IRC-Bench is a benchmark for implicit entity recognition in reminiscence narratives. Given a first-person narrative that references a named entity through contextual cues alone (without ever naming it), the task is to identify the entity.
QLoRA-adapted Llama 3.1 8B achieves the highest open-world exact match at 38.94%, while fine-tuned DPR with entity descriptions reaches 42.80% alias-aware Hit@1 in the closed-world setting. Chain-of-thought prompting consistently degrades performance across all models.
- 25,136 samples from 1,994 reminiscence transcripts across 11 thematic domains
- 12,337 unique Wikidata-linked entities (Place, Organization, Person, Event, Work, Military Unit)
- Entity-level train/dev/test splits with zero entity overlap
- Each sample pairs an Entity-Grounded Narrative (EGN) with an Entity-Elided Narrative (EEN)
IRC-Bench/
data/
benchmark/ Experiment-ready v5 splits (CSV, JSON)

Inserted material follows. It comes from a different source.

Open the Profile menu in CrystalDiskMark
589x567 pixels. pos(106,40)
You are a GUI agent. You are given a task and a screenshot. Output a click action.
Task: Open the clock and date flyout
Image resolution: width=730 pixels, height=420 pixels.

irc_bench_v5.csv Full dataset (25,136 samples)
entity_kb.json Entity knowledge base (12,337 entities)
pipeline/ 4-stage construction pipeline
transcripts/ 1,994 cleaned oral history transcripts
entities_extracted/ NER output per transcript
summaries/ Entity-grounded narratives (explicit)
implicit/ Entity-elided rewrites (implicit)
source_data/ Raw transcripts organized by collection
experiments/
run_open_world.py O1-O6: LLM generative (GPT-4o, GPT-4.1-mini, Llama 8B)
run_closed_world.py C1-C6: embedding retrieval (BGE-base, DPR fine-tuned)
submit_phase_b.py O11-O12: chain-of-thought, RAG1
train_dpr.py DPR fine-tuning (MNRL loss)
gpu_jobs/ QLoRA training scripts (vast.ai)
models/ Trained DPR and QLoRA model weights
results/ All experiment predictions and metrics
article/
article_v4.html Full paper (HTML)
article_v4.docx Full paper (Word)
article_v4_short.html 8-page conference version (HTML)
article_v4_short.docx 8-page conference version (Word)
figures/ Publication-quality figures (PDF + PNG)
docs/ GitHub Pages (paper hosted online)
twitter/ Archived Twitter experiment data
archive/ Pre-v5 data, scripts, models
| Paradigm | Experiments | Best Result |
|---|---|---|
| Embedding baseline | C1-C3 (BGE-base, 3 representations) | 16.6% Hit@1 |
| DPR fine-tuned | C4-C6 (3 representations) | 42.8% alias Hit@1 |
| LLM zero-shot | O1, O3, O5 (GPT-4o, GPT-4.1-mini, Llama 8B) | 33.3% alias |
| LLM few-shot | O2, O4, O6 | 38.9% alias |
| Chain-of-thought | O11/b, O12/b, O13 (with temperature control) | 33.5% alias |
| QLoRA fine-tuned | O10 (Llama 3.1 8B) | 41.4% alias |
| RAG | RAG1 (BGE + GPT-4.1-mini) | 20.5% alias |
# Load the benchmark
import json
test = json.load(open("data/benchmark/irc_bench_v5_test.json"))
print(f"Test samples: {len(test)}") # 4,633
# Each sample has:
# - implicit_text: the entity-elided narrative (input)
# - entity: the gold entity name (target)
# - entity_type: Place, Organization, Person, Event, Work, Military_Unit
# - entity_qid: Wikidata QID@article{apartsin2026ircbench,
title={IRC-Bench: Recognizing Entities from Contextual Cues in First-Person Reminiscences},
author={Apartsin, Alexander and Moran, Eden and Apartsin, Yehudit},
year={2026}
}The benchmark annotations are released under CC BY-NC-SA 4.0. Source transcripts are publicly available from their respective archives (see data/provenance/sources.json).